[Dataset entries]
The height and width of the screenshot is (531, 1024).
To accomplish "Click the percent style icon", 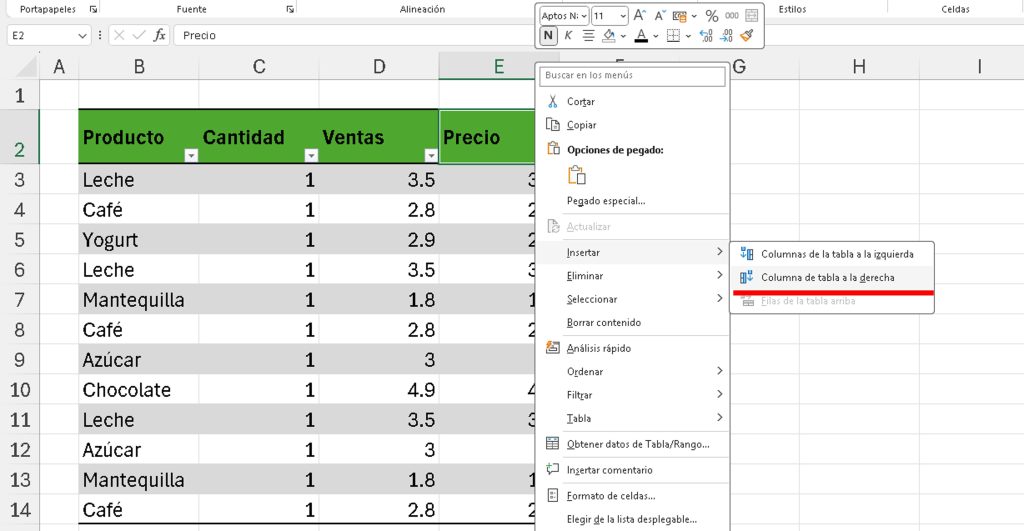I will [x=712, y=16].
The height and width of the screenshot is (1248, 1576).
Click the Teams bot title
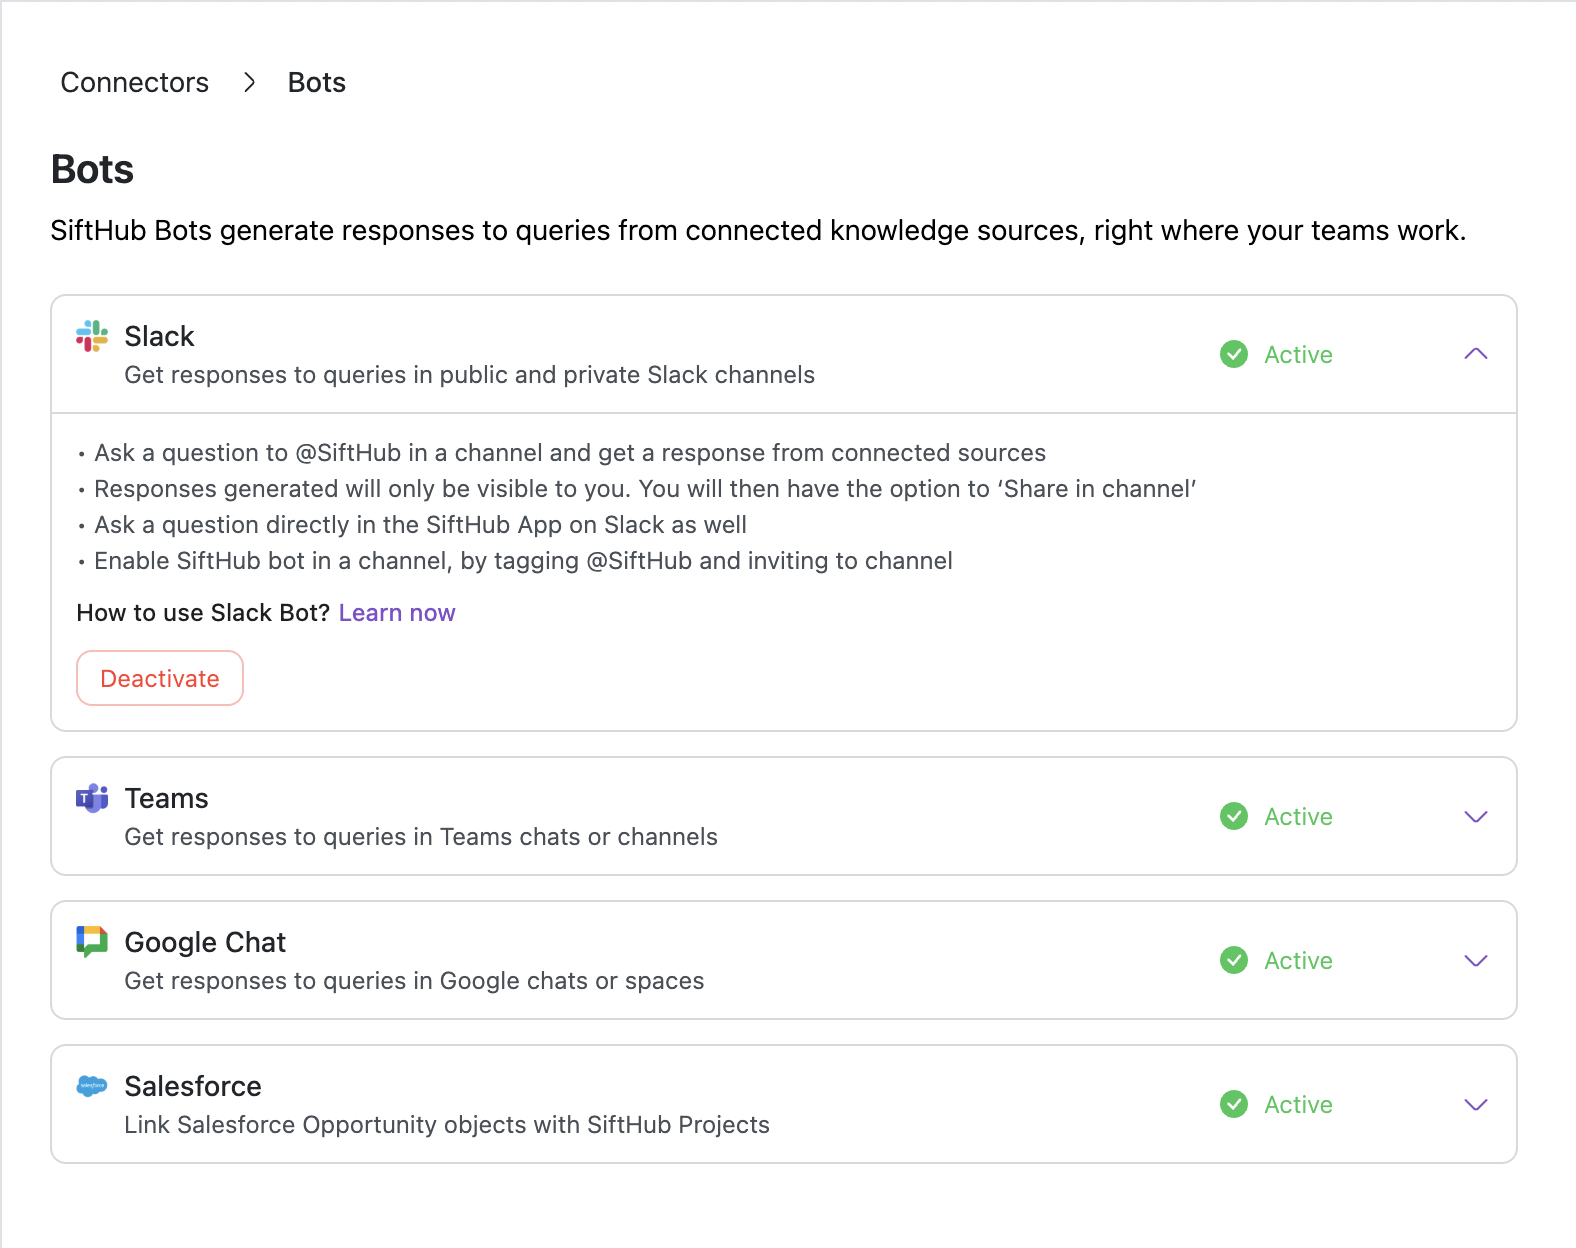tap(166, 798)

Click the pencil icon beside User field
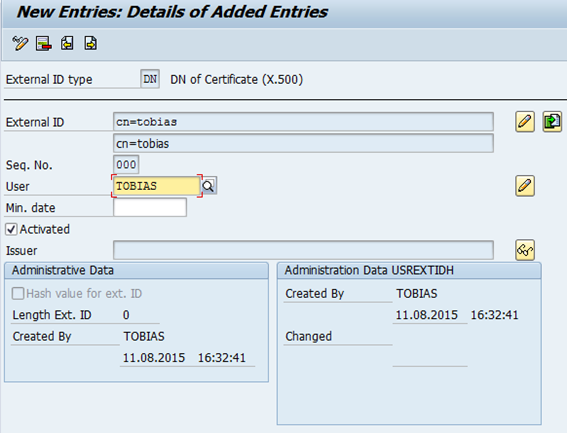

● YOUR GOAL
In the records above, some lines may contain the word "screenshot"; copy every one of them.

● RESPONSE BELOW
The height and width of the screenshot is (531, 1024).
The height and width of the screenshot is (1248, 1576).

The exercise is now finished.